I had her for more than 23 years before she died. It was a wonderful relationship, I trusted her and she was the kind of horse who didn't want to be fussed with, groomed, bathed, or clipped -- but when you came at her with a bridle, she'd shove her head into it and grab the bit as if to say, "All right! Let's go have some fun!" Eventually I learned to ride her bareback and she's the only horse I ever really felt connected with that way. I could gallop her full speed with a bareback pad and felt totally "with" her.
She was a sensible horse. There were a couple of times when we could have gotten into a major wreck and many horses would have struggled until there was one, but she just stood quietly and let me get her out of whatever mess we'd gotten into.
In three days, on March 17, my beloved Dash (the bay) will turn 8 years old. I've been blessed to get to share her first eight years with her, which I missed with Sandy. But the result has been much the same: I have a horse entering the prime of her life, who is trustworthy and dependable, who loves to go for a ride, and amazingly, who can be ridden in a halter and lead rope. I don't even need her to grab a bit for me when I bridle her. I often ride her with just the bareback pad, too, but I'm not yet as secure on her as I was on Sandy.
I don't know if I'll have 23 more years with Dash; with horses, anything can happen. I never expected to lose Dutch at age 9, just in the prime of HIS life. But I hope Dash will be the last horse I ride before toddling off to my nursing home. She's beautiful, and friendly, and has a sense of humor, and will go anywhere and do anything I ask her to do. And I love riding her so much. Poor Dawn is often neglected because, as wonderful as she also is, I just plain prefer Dash. She was my first foal, and came to me at a time in my life (I'd just been laid off and was about to move to Arizona) when I had time to work with her, and play with her, and develop a bond even stronger than the one I had with Sandy.

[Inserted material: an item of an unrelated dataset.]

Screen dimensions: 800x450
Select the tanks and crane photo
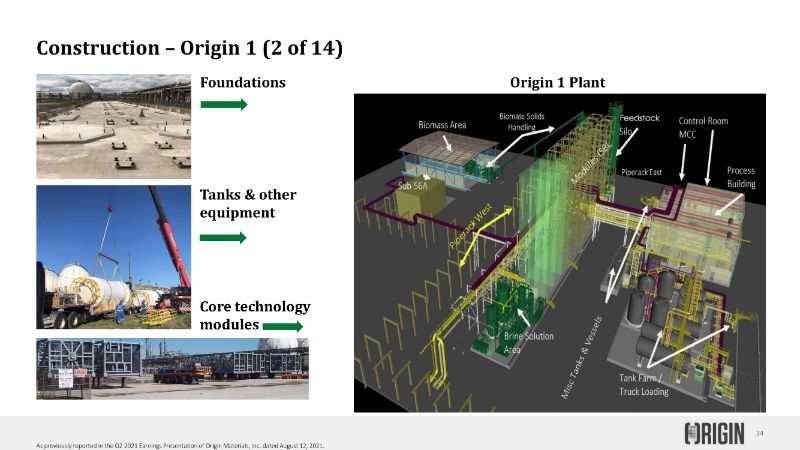click(113, 257)
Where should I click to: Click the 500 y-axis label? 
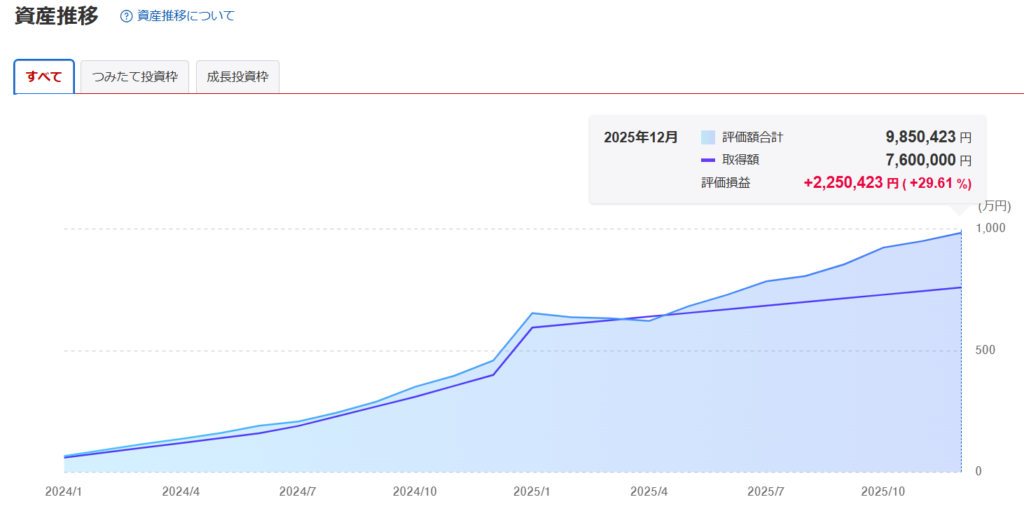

So the age of eight is a bit of a milestone for me because now Dash is the age Sandy was, so I can now compare the things I did with Sandy to the things I will do with Dash. Will I find history repeating itself? Not likely. I was 21 when Sandy was 8 and I'm about to turn 57 right after Dash turns 8.
Sandy was the horse of the excitement of barrel racing, with some trail riding thrown in when we could haul out somewhere. Dash is primarily a trail horse; likely I will never barrel race her. But I find myself yearning to ride Dash in all the places I used to ride Sandy and will probably do some of that.
It's hard to believe it's been eight years since I was anxiously checking Dottie's udder for changes and poking her rump to see if she'd "softened" yet (I had NO CLUE what I was looking for) only to be surprised 10 days before the expect due date with a leggy stranger in the corral and I met Dash for the first time.
She was friendly from the first moment, loves people, and has been an absolute joy to raise. Now she is truly an adult and is such a wonderful and sweet mount.
Unfortunately, with the chaos of tax season deadlines, there will be no time for a party for her. Maybe on Dottie's 23rd birthday on April 26 I will throw a party and celebrate all three birthdays at once. Dawn will be 7 June 2 so Dottie's birthday is pretty much in the middle and would be a good time for a party. The weather should be nice then too.
And that's the latest from the Ranch.